_Texte cité_
⁂

Les données qui seront obtenues suite à ces travaux alimenteront les bases de données internationales sur les organismes tropicaux. À l'heure actuelle, très peu d'informations existent sur les espèces vivant dans les profondeurs de ces régions : la campagne d'exploration hauturière aura donc un grand intérêt.

Grâce aux technologies de géolocalisation (GPS), des cartes très précises des habitats coralliens seront établies dans les mois suivant l'expédition et mises à disposition de la communauté scientifique ainsi que des organisations de conservation, des décideurs politiques ou de toute personne ayant un intérêt pour ce type d'outil.

Les spécimens collectés iront enrichir les collections de l'université de Papouasie-Nouvelle-Guinée, du Muséum national d'Histoire naturelle et de l'IRD.

 

Enfin, de nombreux articles scientifiques (probablement des centaines !) seront publiés au cours des années suivant l'expédition, dans des domaines aussi variés que la description de la faune et de la flore, l'évaluation des méthodologies de travail, la protection des espèces... Ces connaissances seront également vulgarisées et diffusées afin de sensibiliser le plus grand nombre aux problématiques environnementales. Ainsi, sur le modèle de ce qui a été fait après l'expédition Santo 2006, un livre sur la vie marine de la Mer de Bismarck sera publié quelques années après la fin de l'expédition.

⁂

_Données fournies_
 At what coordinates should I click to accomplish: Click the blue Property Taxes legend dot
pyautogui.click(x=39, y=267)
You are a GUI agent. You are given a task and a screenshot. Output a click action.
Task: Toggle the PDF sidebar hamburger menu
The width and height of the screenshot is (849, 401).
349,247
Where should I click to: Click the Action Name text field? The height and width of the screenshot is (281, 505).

⁂

_Consignes_
1. Mettez en liste numérotée toutes les lignes des données fournies, en omettant les lignes vides.
2. Reprenez le texte sur les retombées de l'expédition en mer de Bismarck là où il s'arrête.

_Résultats_
1.
1.  At what coordinates should I click to accomplish: Click the blue Property Taxes legend dot
2. pyautogui.click(x=39, y=267)
3. You are a GUI agent. You are given a task and a screenshot. Output a click action.
4. Task: Toggle the PDF sidebar hamburger menu
5. The width and height of the screenshot is (849, 401).
6. 349,247
7. Where should I click to: Click the Action Name text field? The height and width of the screenshot is (281, 505).

2.
 

Bien que ne constituant pas une étude d'impact, les données sur les habitats marins rapportées par l'expédition pourront aussi être utilisées comme point de départ pour évaluer les conséquences des projets industriels prévus dans la région de Madang et la Baie de l'Astrolabe. Parmi ceux-ci, la construction du Parc marin industriel de Madang qui consistera en l'établissement, dans le nord du lagon, de conserveries, et deux projets de companies minières visant à des implantations offshore.